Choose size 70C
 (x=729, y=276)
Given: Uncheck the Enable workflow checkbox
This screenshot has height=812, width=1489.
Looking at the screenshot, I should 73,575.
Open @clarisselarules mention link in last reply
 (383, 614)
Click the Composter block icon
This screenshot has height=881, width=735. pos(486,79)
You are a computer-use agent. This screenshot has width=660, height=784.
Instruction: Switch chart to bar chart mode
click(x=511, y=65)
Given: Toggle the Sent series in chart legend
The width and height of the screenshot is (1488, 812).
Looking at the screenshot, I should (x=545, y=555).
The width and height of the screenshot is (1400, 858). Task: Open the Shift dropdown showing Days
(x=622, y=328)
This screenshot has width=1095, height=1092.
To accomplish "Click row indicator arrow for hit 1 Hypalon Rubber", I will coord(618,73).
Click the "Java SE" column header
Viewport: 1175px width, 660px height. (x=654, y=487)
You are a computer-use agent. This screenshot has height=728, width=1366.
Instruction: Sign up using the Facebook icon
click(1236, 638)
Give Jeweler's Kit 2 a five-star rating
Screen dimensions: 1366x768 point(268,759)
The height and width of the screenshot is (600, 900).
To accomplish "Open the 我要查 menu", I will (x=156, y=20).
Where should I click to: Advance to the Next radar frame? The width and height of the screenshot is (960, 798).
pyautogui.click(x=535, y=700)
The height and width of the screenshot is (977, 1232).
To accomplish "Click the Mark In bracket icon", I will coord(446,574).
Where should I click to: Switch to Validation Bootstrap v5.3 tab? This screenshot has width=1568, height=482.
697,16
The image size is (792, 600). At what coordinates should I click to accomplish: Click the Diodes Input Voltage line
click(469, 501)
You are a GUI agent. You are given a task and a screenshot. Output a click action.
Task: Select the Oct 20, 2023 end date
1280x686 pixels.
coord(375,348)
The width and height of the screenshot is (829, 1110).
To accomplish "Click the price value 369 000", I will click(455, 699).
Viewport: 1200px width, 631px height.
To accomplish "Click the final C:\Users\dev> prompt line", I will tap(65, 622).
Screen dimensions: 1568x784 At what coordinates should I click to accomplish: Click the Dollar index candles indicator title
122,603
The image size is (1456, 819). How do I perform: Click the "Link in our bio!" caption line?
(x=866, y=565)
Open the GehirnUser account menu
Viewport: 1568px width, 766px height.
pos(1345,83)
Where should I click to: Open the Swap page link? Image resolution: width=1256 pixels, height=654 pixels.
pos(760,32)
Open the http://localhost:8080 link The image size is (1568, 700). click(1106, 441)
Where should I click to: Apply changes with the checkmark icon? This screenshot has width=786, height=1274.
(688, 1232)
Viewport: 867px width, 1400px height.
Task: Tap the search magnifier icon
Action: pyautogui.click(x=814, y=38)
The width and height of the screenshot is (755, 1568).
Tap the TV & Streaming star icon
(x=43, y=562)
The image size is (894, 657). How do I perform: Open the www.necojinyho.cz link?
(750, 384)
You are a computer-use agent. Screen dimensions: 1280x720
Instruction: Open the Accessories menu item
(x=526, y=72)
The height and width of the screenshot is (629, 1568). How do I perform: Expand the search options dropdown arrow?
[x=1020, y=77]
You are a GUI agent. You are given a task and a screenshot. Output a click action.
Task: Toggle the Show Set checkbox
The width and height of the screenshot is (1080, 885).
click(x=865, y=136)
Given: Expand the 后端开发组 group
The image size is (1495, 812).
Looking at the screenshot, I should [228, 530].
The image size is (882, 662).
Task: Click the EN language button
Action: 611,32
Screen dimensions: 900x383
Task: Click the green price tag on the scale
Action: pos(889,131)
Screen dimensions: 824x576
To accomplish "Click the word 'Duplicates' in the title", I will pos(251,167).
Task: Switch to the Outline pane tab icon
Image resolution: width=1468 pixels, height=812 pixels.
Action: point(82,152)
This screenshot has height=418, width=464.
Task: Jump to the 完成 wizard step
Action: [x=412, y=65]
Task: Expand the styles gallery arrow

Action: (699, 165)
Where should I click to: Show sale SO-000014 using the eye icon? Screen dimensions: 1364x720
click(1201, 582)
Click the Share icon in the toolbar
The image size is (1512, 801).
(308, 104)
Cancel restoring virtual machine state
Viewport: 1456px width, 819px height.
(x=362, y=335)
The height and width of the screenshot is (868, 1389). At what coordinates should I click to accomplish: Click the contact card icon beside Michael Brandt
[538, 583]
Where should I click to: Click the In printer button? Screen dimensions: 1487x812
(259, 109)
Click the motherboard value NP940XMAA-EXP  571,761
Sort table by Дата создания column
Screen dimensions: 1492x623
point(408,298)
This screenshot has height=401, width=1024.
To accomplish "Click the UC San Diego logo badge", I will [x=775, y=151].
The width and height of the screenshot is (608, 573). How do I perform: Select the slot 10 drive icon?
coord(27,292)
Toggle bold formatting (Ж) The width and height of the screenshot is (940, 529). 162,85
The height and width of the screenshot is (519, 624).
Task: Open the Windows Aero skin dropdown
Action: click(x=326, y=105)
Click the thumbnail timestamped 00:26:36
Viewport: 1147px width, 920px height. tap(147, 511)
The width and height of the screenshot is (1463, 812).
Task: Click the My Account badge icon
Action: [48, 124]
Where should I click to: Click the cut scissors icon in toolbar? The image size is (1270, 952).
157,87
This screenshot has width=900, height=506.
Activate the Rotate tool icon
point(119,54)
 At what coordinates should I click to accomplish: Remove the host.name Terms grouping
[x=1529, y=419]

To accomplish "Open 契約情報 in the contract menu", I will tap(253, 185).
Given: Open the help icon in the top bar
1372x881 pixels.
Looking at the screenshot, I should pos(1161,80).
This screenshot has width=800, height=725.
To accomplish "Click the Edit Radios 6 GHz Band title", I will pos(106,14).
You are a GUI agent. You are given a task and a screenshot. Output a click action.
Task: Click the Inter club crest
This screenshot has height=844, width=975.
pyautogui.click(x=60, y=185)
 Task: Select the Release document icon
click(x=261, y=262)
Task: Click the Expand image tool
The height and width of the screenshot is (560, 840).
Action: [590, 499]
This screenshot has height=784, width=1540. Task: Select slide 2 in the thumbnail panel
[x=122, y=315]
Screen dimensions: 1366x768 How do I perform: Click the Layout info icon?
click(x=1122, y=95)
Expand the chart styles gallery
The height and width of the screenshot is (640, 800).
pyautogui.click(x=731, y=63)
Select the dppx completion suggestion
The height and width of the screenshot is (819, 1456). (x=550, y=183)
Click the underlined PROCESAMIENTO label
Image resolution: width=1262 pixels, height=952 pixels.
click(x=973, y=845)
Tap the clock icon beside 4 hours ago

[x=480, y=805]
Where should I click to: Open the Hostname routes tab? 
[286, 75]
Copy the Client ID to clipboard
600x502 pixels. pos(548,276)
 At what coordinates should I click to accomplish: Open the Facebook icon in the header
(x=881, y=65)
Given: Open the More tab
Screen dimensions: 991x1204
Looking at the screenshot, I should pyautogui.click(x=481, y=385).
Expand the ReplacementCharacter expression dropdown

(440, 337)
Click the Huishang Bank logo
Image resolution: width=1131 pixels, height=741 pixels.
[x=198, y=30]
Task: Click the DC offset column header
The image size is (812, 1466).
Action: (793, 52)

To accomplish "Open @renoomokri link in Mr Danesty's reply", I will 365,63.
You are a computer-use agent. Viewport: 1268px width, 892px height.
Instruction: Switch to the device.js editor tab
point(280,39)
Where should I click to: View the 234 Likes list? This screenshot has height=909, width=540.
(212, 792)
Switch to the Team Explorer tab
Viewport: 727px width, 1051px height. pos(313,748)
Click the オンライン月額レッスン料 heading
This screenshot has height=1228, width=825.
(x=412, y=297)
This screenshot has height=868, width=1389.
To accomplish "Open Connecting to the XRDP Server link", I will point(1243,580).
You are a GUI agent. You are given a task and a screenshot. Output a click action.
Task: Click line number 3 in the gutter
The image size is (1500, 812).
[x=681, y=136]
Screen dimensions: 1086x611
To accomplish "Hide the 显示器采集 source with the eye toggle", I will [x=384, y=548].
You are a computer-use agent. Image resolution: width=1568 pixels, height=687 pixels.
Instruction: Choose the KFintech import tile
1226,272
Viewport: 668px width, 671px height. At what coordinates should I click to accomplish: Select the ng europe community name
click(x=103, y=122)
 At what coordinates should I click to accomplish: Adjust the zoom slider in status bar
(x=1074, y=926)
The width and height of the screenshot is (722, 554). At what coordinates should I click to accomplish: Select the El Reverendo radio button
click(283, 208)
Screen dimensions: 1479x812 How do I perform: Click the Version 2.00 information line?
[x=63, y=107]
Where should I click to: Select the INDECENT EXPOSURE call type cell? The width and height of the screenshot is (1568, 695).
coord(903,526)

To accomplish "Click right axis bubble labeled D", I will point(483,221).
--------------------
[Exercise description]
Write the lines from the start of the records through the line containing "(x=622, y=328)" as a JSON list of strings, one string per line, with blank lines left out.

[Answer for the task]
[
  "Choose size 70C",
  " (x=729, y=276)",
  "Given: Uncheck the Enable workflow checkbox",
  "This screenshot has height=812, width=1489.",
  "Looking at the screenshot, I should 73,575.",
  "Open @clarisselarules mention link in last reply",
  " (383, 614)",
  "Click the Composter block icon",
  "This screenshot has height=881, width=735. pos(486,79)",
  "You are a computer-use agent. This screenshot has width=660, height=784.",
  "Instruction: Switch chart to bar chart mode",
  "click(x=511, y=65)",
  "Given: Toggle the Sent series in chart legend",
  "The width and height of the screenshot is (1488, 812).",
  "Looking at the screenshot, I should (x=545, y=555).",
  "The width and height of the screenshot is (1400, 858). Task: Open the Shift dropdown showing Days",
  "(x=622, y=328)"
]